____ THE RECORDS
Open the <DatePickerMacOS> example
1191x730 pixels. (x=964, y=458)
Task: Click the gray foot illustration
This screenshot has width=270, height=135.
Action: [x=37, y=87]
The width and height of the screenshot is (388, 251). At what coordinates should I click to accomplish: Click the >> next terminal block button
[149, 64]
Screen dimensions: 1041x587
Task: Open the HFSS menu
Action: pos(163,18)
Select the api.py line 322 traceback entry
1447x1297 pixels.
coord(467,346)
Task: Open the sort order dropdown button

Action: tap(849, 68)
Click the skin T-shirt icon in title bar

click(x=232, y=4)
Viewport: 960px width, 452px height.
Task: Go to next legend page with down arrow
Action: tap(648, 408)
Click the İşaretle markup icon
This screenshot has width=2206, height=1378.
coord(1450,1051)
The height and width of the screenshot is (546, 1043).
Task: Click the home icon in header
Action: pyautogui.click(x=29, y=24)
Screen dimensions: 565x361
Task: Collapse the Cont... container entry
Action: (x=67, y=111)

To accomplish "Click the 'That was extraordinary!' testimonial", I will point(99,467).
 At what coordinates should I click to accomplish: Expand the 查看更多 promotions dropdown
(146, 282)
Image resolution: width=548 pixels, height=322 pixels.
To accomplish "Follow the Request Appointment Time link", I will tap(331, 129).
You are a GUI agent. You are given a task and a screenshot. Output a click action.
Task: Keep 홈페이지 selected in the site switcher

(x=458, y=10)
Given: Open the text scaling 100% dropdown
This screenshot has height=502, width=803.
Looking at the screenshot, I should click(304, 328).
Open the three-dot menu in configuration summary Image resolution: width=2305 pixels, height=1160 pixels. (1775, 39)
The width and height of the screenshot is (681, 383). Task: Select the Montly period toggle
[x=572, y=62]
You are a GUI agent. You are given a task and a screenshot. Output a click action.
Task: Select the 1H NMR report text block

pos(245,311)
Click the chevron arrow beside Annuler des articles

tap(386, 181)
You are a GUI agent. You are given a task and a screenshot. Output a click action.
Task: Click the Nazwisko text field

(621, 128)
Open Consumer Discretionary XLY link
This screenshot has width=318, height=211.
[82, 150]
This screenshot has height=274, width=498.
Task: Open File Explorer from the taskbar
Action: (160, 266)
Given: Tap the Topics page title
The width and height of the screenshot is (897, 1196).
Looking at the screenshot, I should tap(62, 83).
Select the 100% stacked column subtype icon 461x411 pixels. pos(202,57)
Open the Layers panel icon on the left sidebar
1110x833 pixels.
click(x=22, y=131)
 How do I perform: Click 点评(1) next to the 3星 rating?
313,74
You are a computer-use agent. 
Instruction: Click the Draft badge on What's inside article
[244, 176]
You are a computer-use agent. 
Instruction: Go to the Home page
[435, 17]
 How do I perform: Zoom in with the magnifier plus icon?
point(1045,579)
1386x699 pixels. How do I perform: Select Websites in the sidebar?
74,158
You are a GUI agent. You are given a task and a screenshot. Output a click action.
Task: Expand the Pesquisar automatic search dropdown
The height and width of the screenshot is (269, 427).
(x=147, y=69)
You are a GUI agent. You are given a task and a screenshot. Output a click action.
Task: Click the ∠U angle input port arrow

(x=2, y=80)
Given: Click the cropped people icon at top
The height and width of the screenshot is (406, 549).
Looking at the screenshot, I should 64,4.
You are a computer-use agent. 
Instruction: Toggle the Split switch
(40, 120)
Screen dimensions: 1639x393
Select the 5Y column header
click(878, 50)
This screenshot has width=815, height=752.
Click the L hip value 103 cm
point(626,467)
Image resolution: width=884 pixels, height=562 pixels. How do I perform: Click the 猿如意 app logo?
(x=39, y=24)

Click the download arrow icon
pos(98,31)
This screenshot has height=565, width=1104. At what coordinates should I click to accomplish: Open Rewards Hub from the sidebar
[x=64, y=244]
________
■ **REQUIRED TASK**: Update all of the records above by changing "Output a click action." to "Output a tap action." wherever it appears, and leave every other line as it is.

■ **RESPONSE BELOW**:
Open the <DatePickerMacOS> example
1191x730 pixels. (x=964, y=458)
Task: Click the gray foot illustration
This screenshot has width=270, height=135.
Action: [x=37, y=87]
The width and height of the screenshot is (388, 251). At what coordinates should I click to accomplish: Click the >> next terminal block button
[149, 64]
Screen dimensions: 1041x587
Task: Open the HFSS menu
Action: pos(163,18)
Select the api.py line 322 traceback entry
1447x1297 pixels.
coord(467,346)
Task: Open the sort order dropdown button

Action: tap(849, 68)
Click the skin T-shirt icon in title bar

click(x=232, y=4)
Viewport: 960px width, 452px height.
Task: Go to next legend page with down arrow
Action: tap(648, 408)
Click the İşaretle markup icon
This screenshot has width=2206, height=1378.
coord(1450,1051)
The height and width of the screenshot is (546, 1043).
Task: Click the home icon in header
Action: pyautogui.click(x=29, y=24)
Screen dimensions: 565x361
Task: Collapse the Cont... container entry
Action: (x=67, y=111)

To accomplish "Click the 'That was extraordinary!' testimonial", I will point(99,467).
 At what coordinates should I click to accomplish: Expand the 查看更多 promotions dropdown
(146, 282)
Image resolution: width=548 pixels, height=322 pixels.
To accomplish "Follow the Request Appointment Time link", I will tap(331, 129).
You are a GUI agent. You are given a task and a screenshot. Output a tap action.
Task: Keep 홈페이지 selected in the site switcher

(x=458, y=10)
Given: Open the text scaling 100% dropdown
This screenshot has height=502, width=803.
Looking at the screenshot, I should click(304, 328).
Open the three-dot menu in configuration summary Image resolution: width=2305 pixels, height=1160 pixels. (1775, 39)
The width and height of the screenshot is (681, 383). Task: Select the Montly period toggle
[x=572, y=62]
You are a GUI agent. You are given a task and a screenshot. Output a tap action.
Task: Select the 1H NMR report text block

pos(245,311)
Click the chevron arrow beside Annuler des articles

tap(386, 181)
You are a GUI agent. You are given a task and a screenshot. Output a tap action.
Task: Click the Nazwisko text field

(621, 128)
Open Consumer Discretionary XLY link
This screenshot has width=318, height=211.
[82, 150]
This screenshot has height=274, width=498.
Task: Open File Explorer from the taskbar
Action: (160, 266)
Given: Tap the Topics page title
The width and height of the screenshot is (897, 1196).
Looking at the screenshot, I should tap(62, 83).
Select the 100% stacked column subtype icon 461x411 pixels. pos(202,57)
Open the Layers panel icon on the left sidebar
1110x833 pixels.
click(x=22, y=131)
 How do I perform: Click 点评(1) next to the 3星 rating?
313,74
You are a computer-use agent. 
Instruction: Click the Draft badge on What's inside article
[244, 176]
You are a computer-use agent. 
Instruction: Go to the Home page
[435, 17]
 How do I perform: Zoom in with the magnifier plus icon?
point(1045,579)
1386x699 pixels. How do I perform: Select Websites in the sidebar?
74,158
You are a GUI agent. You are given a task and a screenshot. Output a tap action.
Task: Expand the Pesquisar automatic search dropdown
The height and width of the screenshot is (269, 427).
(x=147, y=69)
You are a GUI agent. You are given a task and a screenshot. Output a tap action.
Task: Click the ∠U angle input port arrow

(x=2, y=80)
Given: Click the cropped people icon at top
The height and width of the screenshot is (406, 549).
Looking at the screenshot, I should 64,4.
You are a computer-use agent. 
Instruction: Toggle the Split switch
(40, 120)
Screen dimensions: 1639x393
Select the 5Y column header
click(878, 50)
This screenshot has width=815, height=752.
Click the L hip value 103 cm
point(626,467)
Image resolution: width=884 pixels, height=562 pixels. How do I perform: Click the 猿如意 app logo?
(x=39, y=24)

Click the download arrow icon
pos(98,31)
This screenshot has height=565, width=1104. At what coordinates should I click to accomplish: Open Rewards Hub from the sidebar
[x=64, y=244]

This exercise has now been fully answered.